## To do
Supply the number of lines in the data below that hold "magnifier", and let that number be the whole answer.
*-*-*
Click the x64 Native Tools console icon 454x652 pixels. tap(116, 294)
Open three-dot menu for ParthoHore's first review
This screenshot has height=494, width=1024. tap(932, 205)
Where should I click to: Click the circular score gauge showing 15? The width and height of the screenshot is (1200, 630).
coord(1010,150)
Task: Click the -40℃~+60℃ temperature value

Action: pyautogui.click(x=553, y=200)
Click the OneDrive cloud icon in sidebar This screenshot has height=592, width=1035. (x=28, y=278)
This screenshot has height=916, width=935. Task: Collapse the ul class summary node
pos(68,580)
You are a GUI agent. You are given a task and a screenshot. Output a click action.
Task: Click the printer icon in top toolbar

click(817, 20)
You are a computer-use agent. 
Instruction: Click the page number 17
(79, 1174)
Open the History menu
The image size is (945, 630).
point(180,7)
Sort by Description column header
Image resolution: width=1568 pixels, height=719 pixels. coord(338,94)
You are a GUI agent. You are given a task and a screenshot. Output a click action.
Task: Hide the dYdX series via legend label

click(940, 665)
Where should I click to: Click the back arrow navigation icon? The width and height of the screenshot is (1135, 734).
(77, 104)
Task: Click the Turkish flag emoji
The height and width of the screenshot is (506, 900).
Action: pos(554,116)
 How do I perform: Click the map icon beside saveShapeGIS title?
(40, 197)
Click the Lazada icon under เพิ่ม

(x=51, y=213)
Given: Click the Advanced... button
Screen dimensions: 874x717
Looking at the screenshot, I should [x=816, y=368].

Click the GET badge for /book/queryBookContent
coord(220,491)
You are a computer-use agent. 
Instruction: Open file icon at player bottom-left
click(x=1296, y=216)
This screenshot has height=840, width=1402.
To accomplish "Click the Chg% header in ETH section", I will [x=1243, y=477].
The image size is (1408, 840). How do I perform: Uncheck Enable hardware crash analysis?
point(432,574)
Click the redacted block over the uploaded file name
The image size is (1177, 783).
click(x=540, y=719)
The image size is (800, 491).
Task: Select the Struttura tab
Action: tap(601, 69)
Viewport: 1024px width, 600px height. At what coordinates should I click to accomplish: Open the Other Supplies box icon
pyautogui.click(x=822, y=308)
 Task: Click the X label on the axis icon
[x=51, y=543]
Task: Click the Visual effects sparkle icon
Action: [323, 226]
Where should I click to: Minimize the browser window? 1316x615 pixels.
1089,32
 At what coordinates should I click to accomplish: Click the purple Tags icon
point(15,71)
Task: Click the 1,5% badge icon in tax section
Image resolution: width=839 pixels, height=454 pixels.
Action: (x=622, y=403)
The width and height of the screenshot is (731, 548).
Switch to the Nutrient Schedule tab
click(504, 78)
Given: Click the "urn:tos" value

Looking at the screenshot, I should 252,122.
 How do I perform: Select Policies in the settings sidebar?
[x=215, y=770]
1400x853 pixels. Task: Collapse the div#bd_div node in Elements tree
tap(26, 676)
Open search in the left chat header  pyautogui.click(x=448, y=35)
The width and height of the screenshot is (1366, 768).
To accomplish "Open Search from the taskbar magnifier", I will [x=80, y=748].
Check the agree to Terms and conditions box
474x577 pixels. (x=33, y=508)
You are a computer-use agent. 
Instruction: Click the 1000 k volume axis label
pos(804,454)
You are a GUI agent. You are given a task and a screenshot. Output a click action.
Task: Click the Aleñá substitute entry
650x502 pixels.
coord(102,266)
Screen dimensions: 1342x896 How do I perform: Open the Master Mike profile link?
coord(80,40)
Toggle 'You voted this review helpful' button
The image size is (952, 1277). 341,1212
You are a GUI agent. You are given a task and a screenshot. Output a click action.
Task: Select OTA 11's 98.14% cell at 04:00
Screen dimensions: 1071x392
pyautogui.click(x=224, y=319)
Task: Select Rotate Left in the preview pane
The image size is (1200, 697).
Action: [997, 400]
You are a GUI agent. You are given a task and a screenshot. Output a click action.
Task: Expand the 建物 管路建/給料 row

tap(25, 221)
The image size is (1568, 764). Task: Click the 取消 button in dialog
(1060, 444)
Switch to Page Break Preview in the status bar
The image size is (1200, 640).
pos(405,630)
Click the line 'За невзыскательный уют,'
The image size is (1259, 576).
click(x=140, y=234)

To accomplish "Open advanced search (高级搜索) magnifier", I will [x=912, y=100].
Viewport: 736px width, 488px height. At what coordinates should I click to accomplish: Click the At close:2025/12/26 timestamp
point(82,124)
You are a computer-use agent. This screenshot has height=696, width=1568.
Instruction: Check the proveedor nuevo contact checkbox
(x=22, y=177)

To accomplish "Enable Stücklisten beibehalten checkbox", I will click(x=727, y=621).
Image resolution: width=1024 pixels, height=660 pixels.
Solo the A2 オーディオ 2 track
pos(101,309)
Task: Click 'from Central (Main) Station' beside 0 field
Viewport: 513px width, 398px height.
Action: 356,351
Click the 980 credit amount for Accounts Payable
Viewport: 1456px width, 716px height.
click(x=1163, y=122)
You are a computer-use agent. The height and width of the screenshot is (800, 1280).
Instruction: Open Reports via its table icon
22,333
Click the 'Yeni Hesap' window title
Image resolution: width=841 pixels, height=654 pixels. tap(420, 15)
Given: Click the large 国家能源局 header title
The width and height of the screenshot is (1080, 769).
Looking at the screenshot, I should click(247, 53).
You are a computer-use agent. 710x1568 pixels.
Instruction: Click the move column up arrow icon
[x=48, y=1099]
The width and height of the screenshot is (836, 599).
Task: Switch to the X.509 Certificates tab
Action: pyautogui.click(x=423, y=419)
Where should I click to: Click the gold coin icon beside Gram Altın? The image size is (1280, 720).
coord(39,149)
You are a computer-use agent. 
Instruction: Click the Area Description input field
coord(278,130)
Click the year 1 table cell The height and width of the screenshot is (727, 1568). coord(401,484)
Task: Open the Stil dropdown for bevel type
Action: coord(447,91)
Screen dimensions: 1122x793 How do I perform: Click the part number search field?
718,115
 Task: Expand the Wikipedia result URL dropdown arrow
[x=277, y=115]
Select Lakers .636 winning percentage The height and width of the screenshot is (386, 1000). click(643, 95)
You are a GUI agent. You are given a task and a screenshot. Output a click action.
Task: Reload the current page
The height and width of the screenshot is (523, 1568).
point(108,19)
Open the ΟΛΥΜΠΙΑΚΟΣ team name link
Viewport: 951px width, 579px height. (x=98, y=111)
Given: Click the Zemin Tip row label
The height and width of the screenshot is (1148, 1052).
*-*-*
## Solution below
2